SÉRIE D'EXERCICES:
**A.** Traduisez en anglais la phrase suivante de la critique d'Allah Superstar : « Allah Superstar n'est pas un roman, plutôt un long sketch comique, une farce prétexte à rire de tout : du 11 septembre au show-biz en passant par l'islam ou la perception de l'immigré en France. »
**B.** Répondez brièvement aux questions suivantes à partir de la critique d'Allah Superstar.
(i) Dans quel quotidien a eu lieu la passe d'armes avec Jack-Alain Léger ?
(ii) À quelle personne le texte du livre est-il écrit ?
(iii) S'il ne s'agit pas d'un roman, comment la critique qualifie-t-elle Allah Superstar ?
**C.** Rédigez la suite de la critique d'Allah Superstar à partir de sa dernière phrase.

EXTRAIT DU TEXTE:
####
La rentrée littéraire de l’année 2003 fut incontestablement marquée par le livre de ce sulfureux journaliste algérien, venu en France en 1998 suite aux menaces qui pesaient sur lui dans son pays. Une couverture médiatique tous azimuts, une présence dans la sélection de quelques prix littéraires et même une passe d’armes (toujours bon pour la promo) avec Jack-Alain Léger dans les colonnes du quotidien Libération, voilà de quoi rendre suspect un roman aux yeux de certains. Ajoutons, il faut en convenir, une histoire pas très bien ficelée (comment en singeant un terroriste islamiste, Kamel Hassani, le fils d’un Algérien et d’une Française qui a grandi du côté d’Evry devient une star du comique) et un tir de barrage sur ce qui depuis quelques années fait l’actualité. Cette fragile structure romanesque et ce surfing médiatique peuvent laisser croire qu’Y.B. cède ici à la facilité. Sauf que l’intérêt d’Allah Superstar est ailleurs et d’abord dans son écriture. On y retrouve le ton décapant et provocateur qu’affectionne l’auteur. S’y ajoute ici sa virtuosité à se glisser dans la peau d’« un jeune d’origine difficile issu d’un quartier sensible d’éducation prioritaire en zone de non-droit donc un Arabe ou un Noir », à qui la société ne laisse pas d’alternative : « soit il est une star soit il est rien ».

Le texte, écrit à la première personne, porte la parole de ce « jeune d’origine difficile », rebeu de banlieue, qui mêle verlan, arabe, néologismes du cru, fautes d’expression, impertinence, provocation et un brin de paranoïa. Y.B. parvient à maîtriser sans aucun relâchement ou facilité ce langage parlé, fluide de bout en bout malgré les (souvent excellentes) acrobaties et les coups de force imposés à notre fière syntaxe nationale qui n’en peut mais. Nous sommes bien loin des contorsions et des défauts de fabrique de l’indigeste Youcef M.B. Mieux, Y.B. ne se dissimule pas derrière un pseudo pour tromper son lecteur avec une marchandise frelatée. Tout le monde sait que cet auteur n’est pas un beur de banlieue. En tant qu’écrivain, pour gagner ses galons d’authenticité il ne cherche nullement à se dissimuler sous le masque d’un tartuffe.

Allah Superstar n’est pas un roman, plutôt un long sketch comique, une farce prétexte à rire de tout : du 11 septembre au show-biz en passant par l’islam ou la perception de l’immigré en France. Avec des pages souvent hilarantes, Y.B. ne dit rien moins que ce que disent depuis des années des auteurs autrement plus sérieux et des ouvrages très spécialisés en matière d’immigration ou de représentation de l’Autre. Et l’essentiel est là. Comme on disait, il y a quelques années, il ne faudrait pas jeter le bébé avec l’eau du bain.
####
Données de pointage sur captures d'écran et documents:
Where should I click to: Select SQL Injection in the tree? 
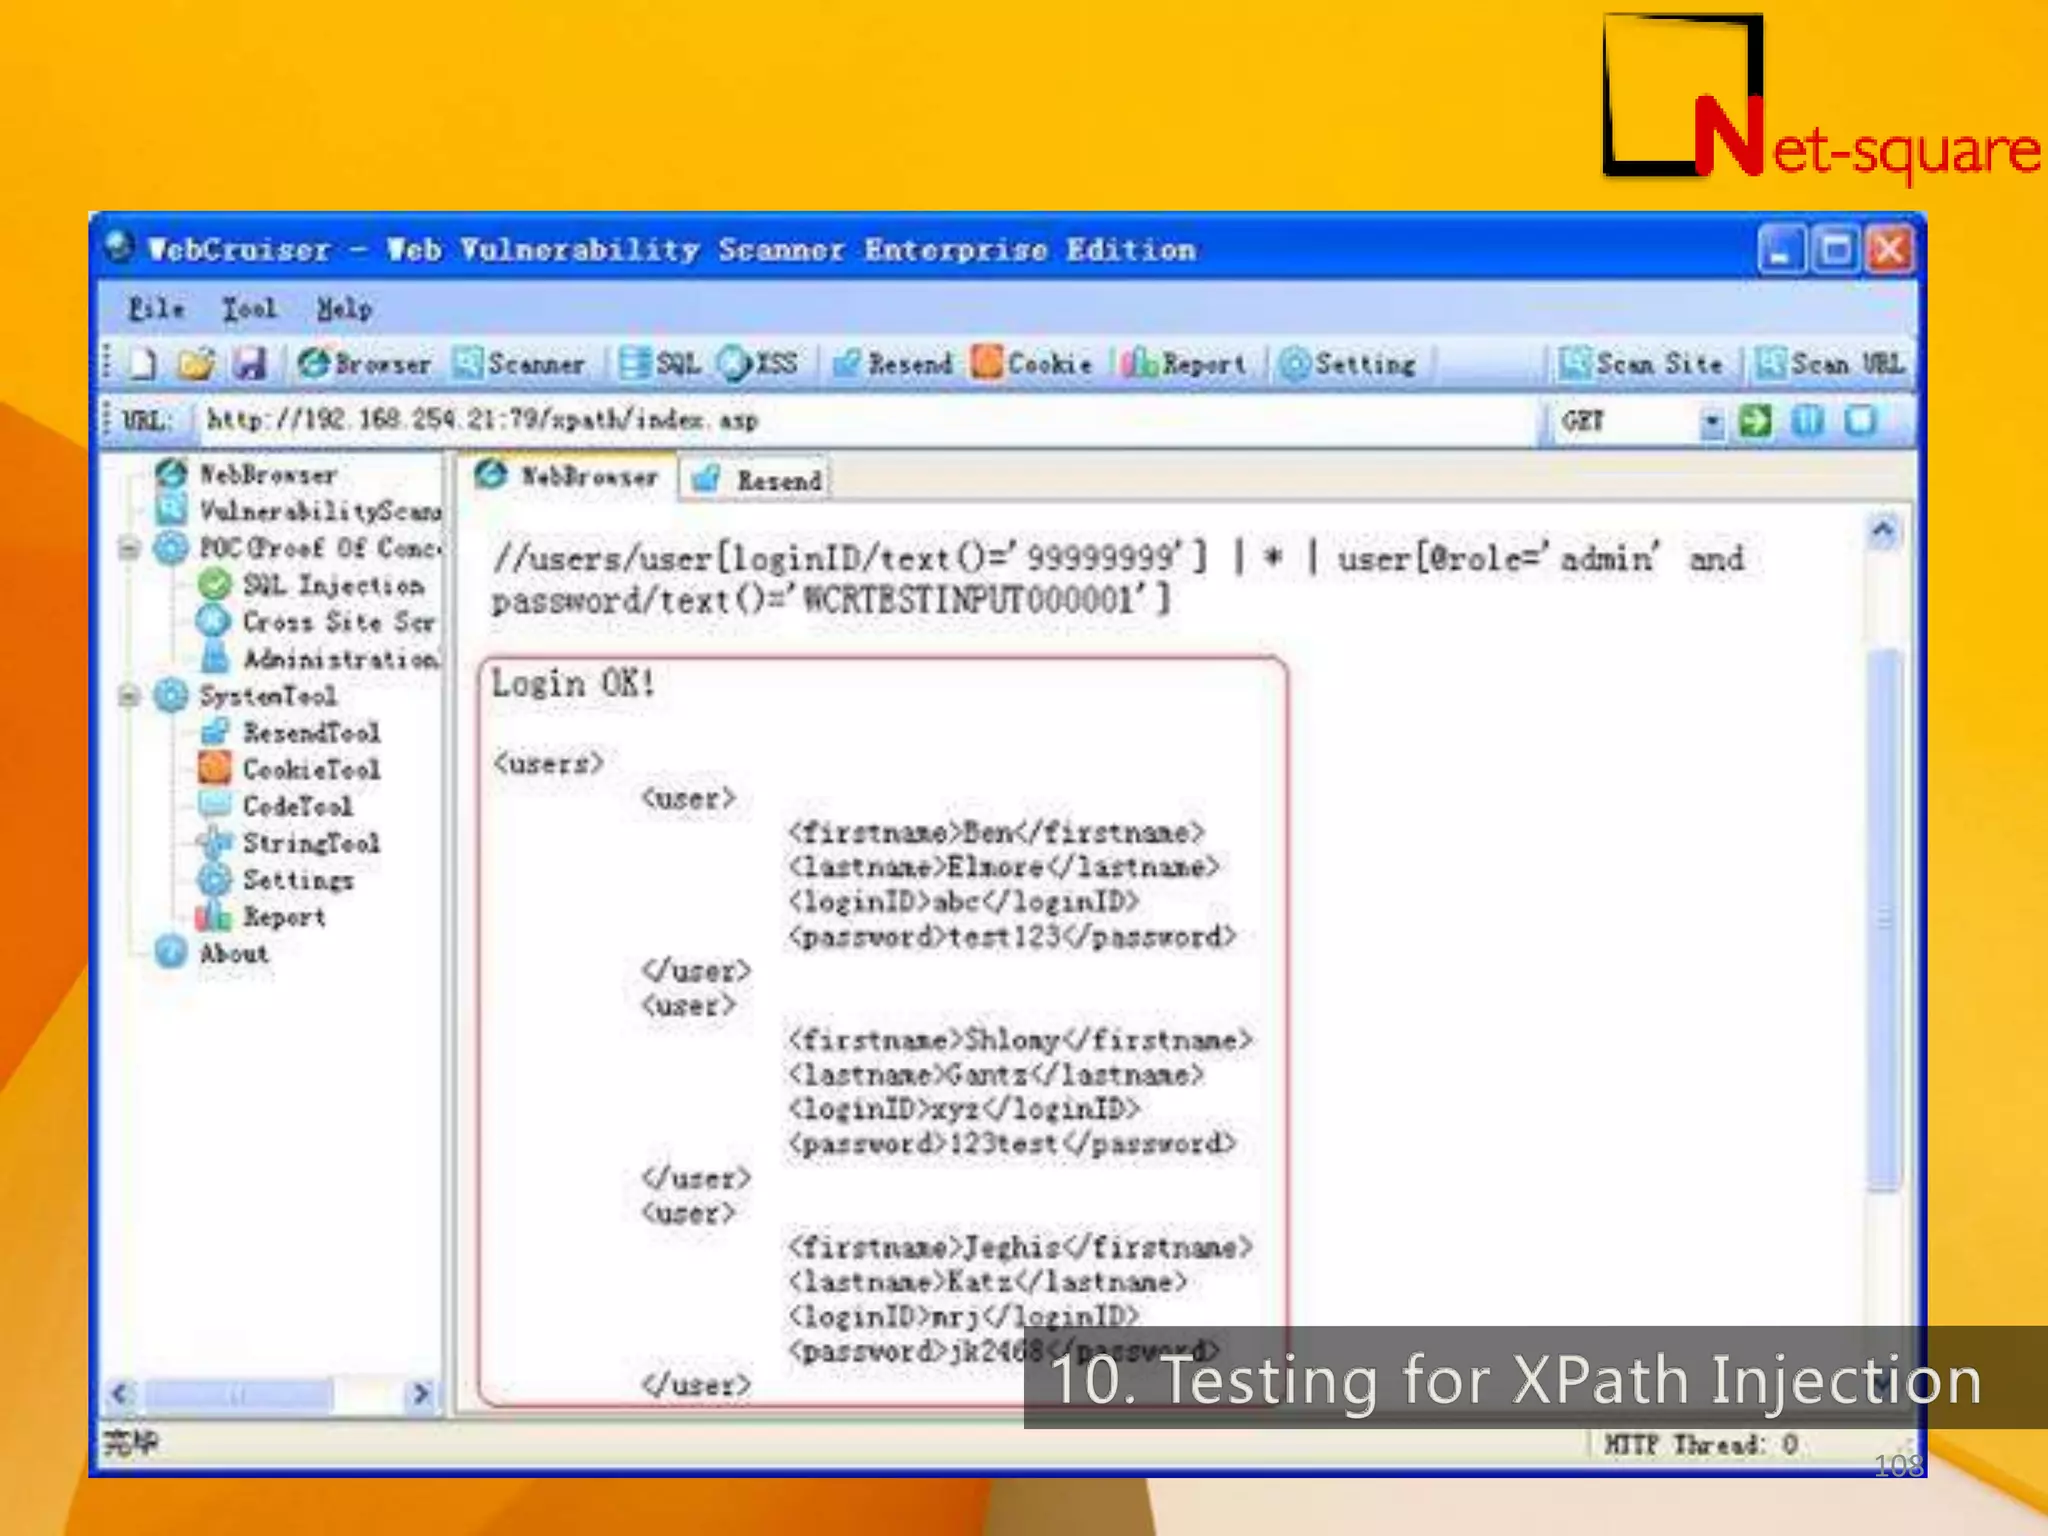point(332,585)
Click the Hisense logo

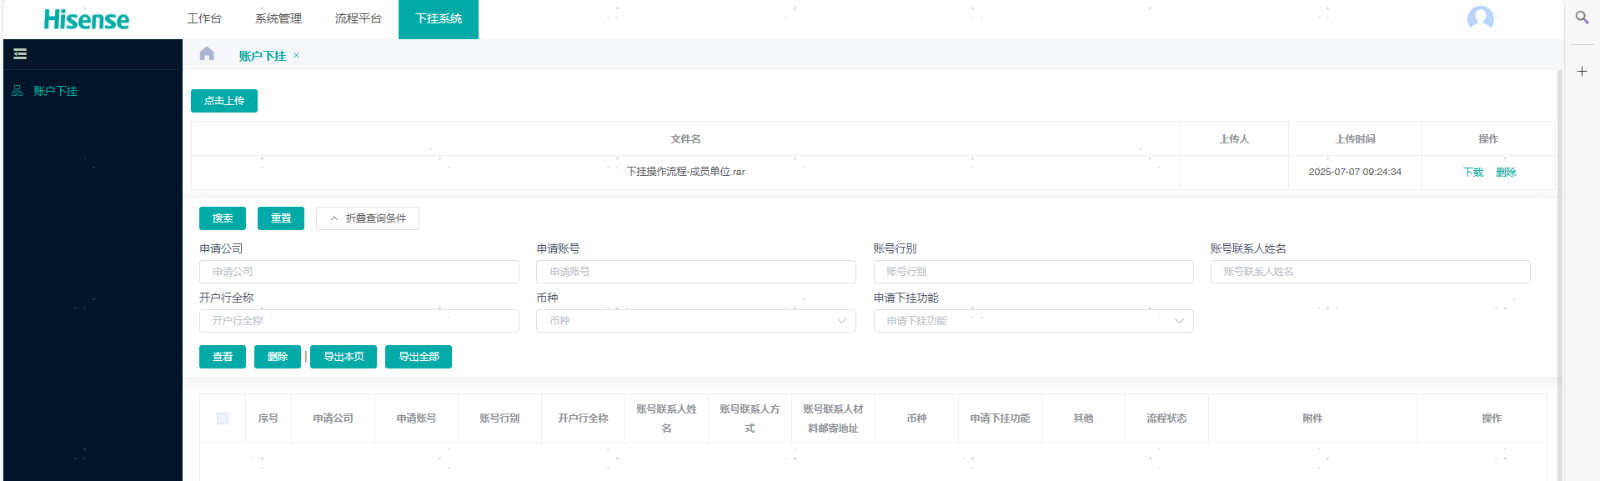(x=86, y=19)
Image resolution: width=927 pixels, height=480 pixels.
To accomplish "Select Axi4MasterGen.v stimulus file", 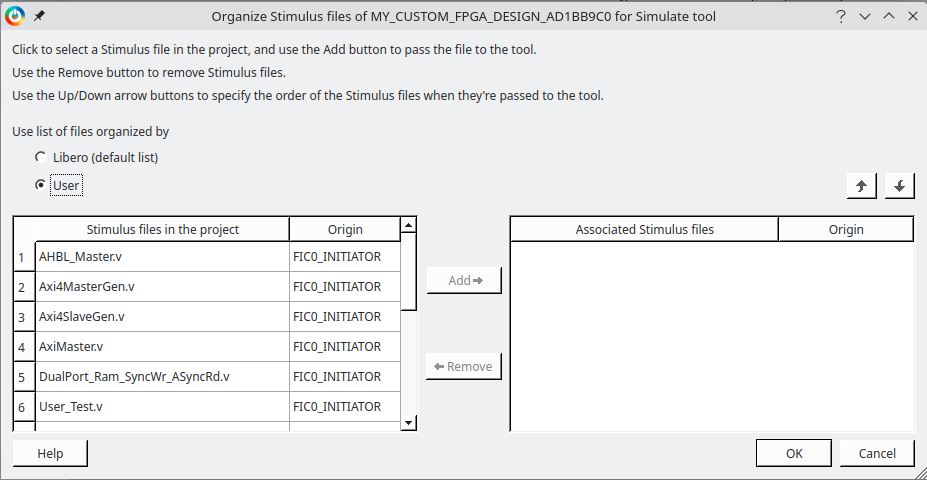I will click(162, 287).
####
RÉSULTATS DANS L'ORDRE:
**A.** Allah Superstar is not a novel but rather a long comic sketch, a farce that serves as a pretext for laughing at everything: from September 11 to show business, by way of Islam or the perception of immigrants in France.

**B.**
(i) Dans Libération.
(ii) À la première personne.
(iii) Comme un long sketch comique, une farce prétexte à rire de tout.

**C.**
Ainsi, sur l’image de l’immigration algérienne ou des Français d’origine algérienne : « (…) la France jamais elle s’intéresse à toi en tant que toi quand tu es rebeu, c’est la République des marchands de tapis comme il a dit mon père, alors dis-moi Mohamed, qu’est ce que tu as à nous vendre aujourd’hui ? De la banlieue, de la tournante, de l’islam, des armes, du shit, de la première guerre d’Algérie, de la deuxième guerre d’Algérie ? Quoi ? Comment ? Tu es juste pilote de ligne et tu cherches du travail ? Attends coco, tu te crois où là, à Al-Jazira ? » Sur les enthousiasmes culturels, voici une façon bien élégante de pointer les ambiguïtés : en Algérie « si tu veux te lancer dans le show-biz tu es obligé de monter à Paris comme Khaled ou Mami ou quoi, en plus les maisons de disques elles les kiffent grave, pareil que les usines de voitures après la deuxième guerre mondiale elles kiffaient grave les Algériens qui voulaient tenter une carrière automobile en France ». Idem en matière de comique ou comment faire la différence, selon YB, entre Smaïn d’une part, Dieudonné ou Jamel Debbouse d’autre part : « Il y a deux genres de comique ethnique, celui où tu fais rire avec toi et celui où tu fais rire de toi ».

Quant à la relégation voici résumé, ni une ni deux, des sommes sociologiques : « Reconnais que l’intégration c’est un système béton : le prolo on lui parque sa mère en banlieue, on le nique sur les horaires des trains, on le cartonne sur le prix du ticket, moyennant quoi tu réfléchis à deux fois avant de venir défigurer l’intra-muros de la citadelle blanche »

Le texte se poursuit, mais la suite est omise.